To The Lighthouse, Virginia Woolf
I was going to list The Waves, which I think of as Woolf’s supreme achievement and a greater novel than Ulysses in its feeling for the very quick of life. But I read To The Lighthouse first and I must acknowledge it as a book of wonder and dismay and affirmation that impressed its poetic energies on my young soul. Everything seems to be in it. The desperate yearning of blind youth and of middle-aged femininity and the continual rush of the past into the present and the sudden terrible but achingly slow obliteration of time. It is the book of all our secrets and it is sublime.
A Portrait of an Artist as a Young Man, James Joyce
Unavoidable, really. But cliché, as Alfred Jarry observed, is the armature of the absolute. So I am, or was, or still am, some kind of Catholic. So I read this book as a blueprint for self-creation. So did a million other impressionable young men. So I never could quite live up to what Stephen mapped out in those fabulous and arrogant last pages. So the beauty of Joyce’s poetic prose dropped into my soul forever, like a toxic flower.
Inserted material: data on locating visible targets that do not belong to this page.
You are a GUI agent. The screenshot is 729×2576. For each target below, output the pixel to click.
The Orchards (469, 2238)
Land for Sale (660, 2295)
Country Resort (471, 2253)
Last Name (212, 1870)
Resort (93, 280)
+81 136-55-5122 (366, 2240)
The Unquiet Grave, Cyril Connolly
How did I ever come to read this unholy book? The first sentence was like lightning and like poison, which I paraphrase here: “The only real task of any writer is to create a masterpiece.” I fear this is not what our MFA programs are churning out these days. And it’s a bad, bad thing to read when you are a callow 21 and entertain the delusion that you might actually have a masterpiece in you. But among the many pleasures, some few of which I understood, there was also this:
The wind doth blow today, my love,
And a few small drops of rain;
I never had but one true-love,
In cold grave she was lain.
St. Mawr, D. H. Lawrence
This was the first thing I ever read by DHL, besides the Selected Poems edited by Rexroth (whose introduction deserves its own place on this list), that really grabbed me. I didn’t understand two-thirds of it, as I realize now that I teach it. And my freshman at Amherst, especially the female students, often write staggering responses to it. It blows their minds, even after I’ve pointed out all the humbug. But for me, it was not the feminism of the novella that spoke, but its other half, its twin, I suppose, the wild chthonic nature worship, heathen and dark, ruinous and resurrectional. Lawrence was an obsessive, even tendentious, writer, but like HD and Pound he longed to invent his own religion by throwing over modernity all together in pursuit of the mad pagan Dionysian energies that technology was destroying. No one seems to read him anymore, but I will always venerate him, cock-eyed and half-assed and all. And I would add here Studies in Classic American Literature, too – still the most penetrating and hilarious book ever written about American writers.
On The Road, Jack Kerouac
When I was in high school, a girl I thought I was in love with gave me a copy of The Dharma Bums. It was sweet and golden and light as a feather. But then I found On The Road. Again, we enter the territory of cliché, but this book was a firecracker going off in my brain. It didn’t just speak of liberation; it lived it. There are two kinds of readers, I’ve come to feel – those who value the shallow cynicism of Catcher in The Rye, where Salinger masquerades as a cut-rate Dostoevsky, and those who dive into the Dionysian excess and confusion of On The Road. Kerouac, as Luke Menand says, was writing about the loneliness of men; their melancholy desire and inability to connect. But it’s also about darkness and a perverse Blakean longing for forbidden experience, for deranged orders of transcendence. For radical abundance over the paucity of disappointed affirmation. It schooled my soul. What more can I say?